HCAHPS (Hospital Consumer Assessment of Healthcare Providers and Systems) is the first national, standardized, publicly reported survey designed to measure the perspectives of adult patients on the hospital care they receive. This uniform tool captures the consistency and quality of care from the patient’s point of view during an inpatient stay at an acute care hospital. The standardized approach ensures that data collected across different hospitals can be objectively compared. The ultimate goal of HCAHPS is to make health care more transparent, provide consumers with information, and create incentives for hospitals to improve quality of care.
The Purpose and Administration
The Centers for Medicare & Medicaid Services (CMS) partnered with the Agency for Healthcare Research and Quality (AHRQ) to develop and maintain the HCAHPS survey. This collaborative effort established a reliable methodology for measuring patient experience across the United States. Hospitals subject to the Inpatient Prospective Payment System (IPPS) must collect and submit HCAHPS data to receive their full annual payment update from Medicare. This requirement mandates the survey’s use at thousands of acute care hospitals.
HCAHPS is administered to a random sample of adult patients between 48 hours and six weeks after discharge. Data collection occurs continuously throughout the year using approved methods, which may include mail, telephone, or a combination of web and follow-up contact. The core questions ask patients to rate the frequency of an experience using standardized options like “Always,” “Usually,” “Sometimes,” or “Never.”
Key Domains of Patient Experience Measurement
The HCAHPS survey contains a core set of questions grouped into domains that reflect different facets of the patient’s interaction with the healthcare system. These domains focus on aspects of the hospital experience that patients are uniquely qualified to evaluate.
The survey measures several key areas, including:
- Communication with Nurses and Communication with Doctors: Assesses how well staff listened, explained things clearly, and treated the patient with courtesy and respect.

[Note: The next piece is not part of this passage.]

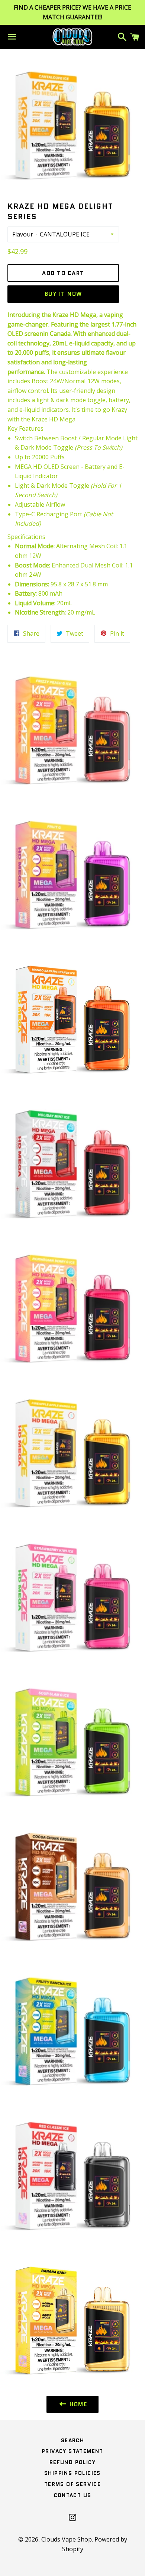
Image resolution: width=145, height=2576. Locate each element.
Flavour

- Responsiveness of Hospital Staff: Gauges how quickly patients received assistance with personal needs.
- Cleanliness and Quietness of the Hospital Environment: Focuses on factors that contribute to a restful stay.

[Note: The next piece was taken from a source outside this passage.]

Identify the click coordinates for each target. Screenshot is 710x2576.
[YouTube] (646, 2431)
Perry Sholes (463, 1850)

- Communication about Medicines: Explores whether staff explained the purpose and possible side effects of new medications before discharge.
- Discharge Information: Assesses whether patients received written instructions about symptoms or health problems to look out for after returning home.
Newer domains, such as Care Coordination and the Restfulness of Hospital Environment, have been added to capture a broader scope of the patient experience.
Public Reporting and Financial Impact
After CMS receives the survey data, it cleans, adjusts, and analyzes the responses to ensure fair comparisons across hospitals. The scores are adjusted to account for factors outside the hospital’s control, such as patient mix and survey administration method. The results are made publicly available four times a year on government websites, such as the Care Compare tool on Medicare.gov.
This public reporting provides transparency, allowing consumers to inform their decisions about where to seek care. The public scores also create an incentive for hospitals to improve, as poor performance is visible to the community. CMS calculates HCAHPS Star Ratings, which condense the complex survey results into a simple, consumer-friendly measure of quality.
HCAHPS scores have a direct financial impact through the Hospital Value-Based Purchasing (VBP) Program. The VBP program links a portion of a hospital’s Medicare payment to its performance on various quality measures, including patient experience. HCAHPS results contribute a significant percentage to a hospital’s Total Performance Score (TPS) within the VBP framework. Hospitals with high performance can earn back a greater incentive payment, while those with lower scores may receive a reduced payment adjustment. This structure ensures HCAHPS scores directly influence hospital revenue and drive quality improvement efforts.